The resources reserved for these system binaries were nicknamed the fbtax, which later became the name of the project to fix priority inversions and other resource distribution issues in Facebook’s fleet. The fbtax project demonstrated the possibility of comprehensive resource isolation while using operating system features such as memory management and file systems, opening the door to increased fleet efficiency by making workload stacking straightforward and safe. Check out the fbtax2 case study in the cgroup2 documentation for details.

PSI

Pressure Stall Information (PSI) provides for the first time a canonical way to quantify resource shortages with new pressure metrics for three major resources: memory, CPU, and I/O. These pressure metrics, in conjunction with other kernel and userspace tools that are part of this open source release, allow detection of resource shortages while they’re developing and responding intelligently. PSI stats provide early warning of impending resource shortages, enabling more proactive, granular, and nuanced responses.

We use PSI at Facebook in conjunction with cgroup2 to provide per-cgroup insight into resource use (and misuse) of a wide variety of different workloads, enabling increased utilization and reliability in situations in which resources are insufficient.

Image showing how a suite of open source Linux kernel components and tools work together -- engineering.fb.com, Facebook's engineering blog

Visual showing how the various components and tools work together.

Oomd

Oomd is a userspace OOM (out-of-memory) process killer that acts with greater awareness of the context and priority of processes running on a system. It allows you to configure responses to OOM conditions, such as pausing or killing nonessentials, reallocating memory in the system, or other actions.

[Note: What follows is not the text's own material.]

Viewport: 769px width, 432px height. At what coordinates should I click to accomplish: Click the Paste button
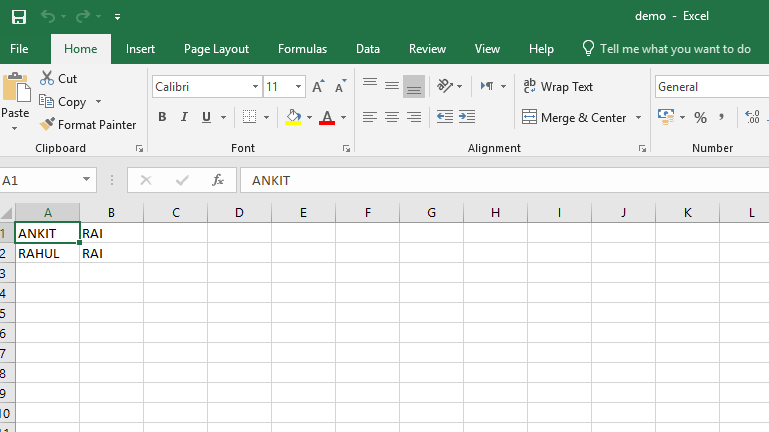pyautogui.click(x=16, y=100)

OOM killing traditionally happens inside the kernel. If a system runs out of physical memory, the Linux kernel is forced to OOM-kill one or more processes. This action is typically slow and painful because the kernel triggers only when the kernel itself can’t make forward progress: It lacks any way of knowing an application’s health, often resulting in thrashing behavior, in which the kernel thinks conditions are OK, but applications are suffering. On top of this behavior, configuring policy is complicated and inflexible. Oomd solves these problems in userspace by taking corrective action before an OOM occurs in kernel. A flexible plugin system that supports custom detection logic configures these actions. Oomd allows you to write custom protection rules for each workload.

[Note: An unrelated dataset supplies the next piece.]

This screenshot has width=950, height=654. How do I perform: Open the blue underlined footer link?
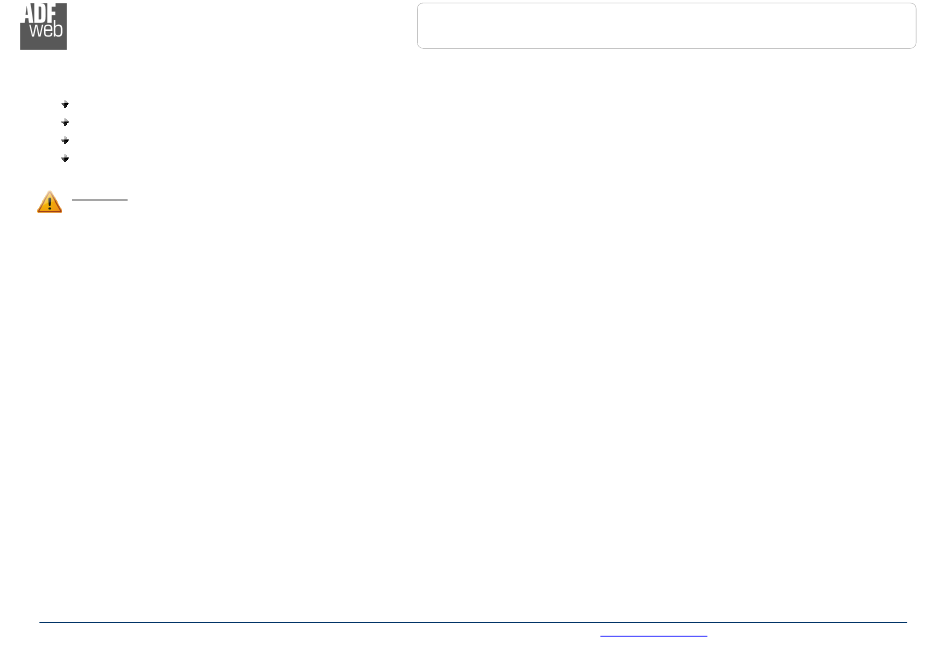tap(653, 636)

In Facebook’s data centers, Oomd, in conjunction with PSI metrics and cgroup2, is increasing reliability and efficiency, driving large-capacity gains and significant increases in resource utilization.

Limitless possibilities

The use cases described here are just the beginning. The kernel components and tools included in this release can be adapted to solve a virtually limitless number of production problems. Facebook continues to develop and deploy solutions using these tools. We believe that this collection of services and products will be helpful for any developer building apps to serve millions of users on multiple platforms.

We are excited to release these solutions to the open source community and hope they will empower others to address similar production issues and develop innovative uses.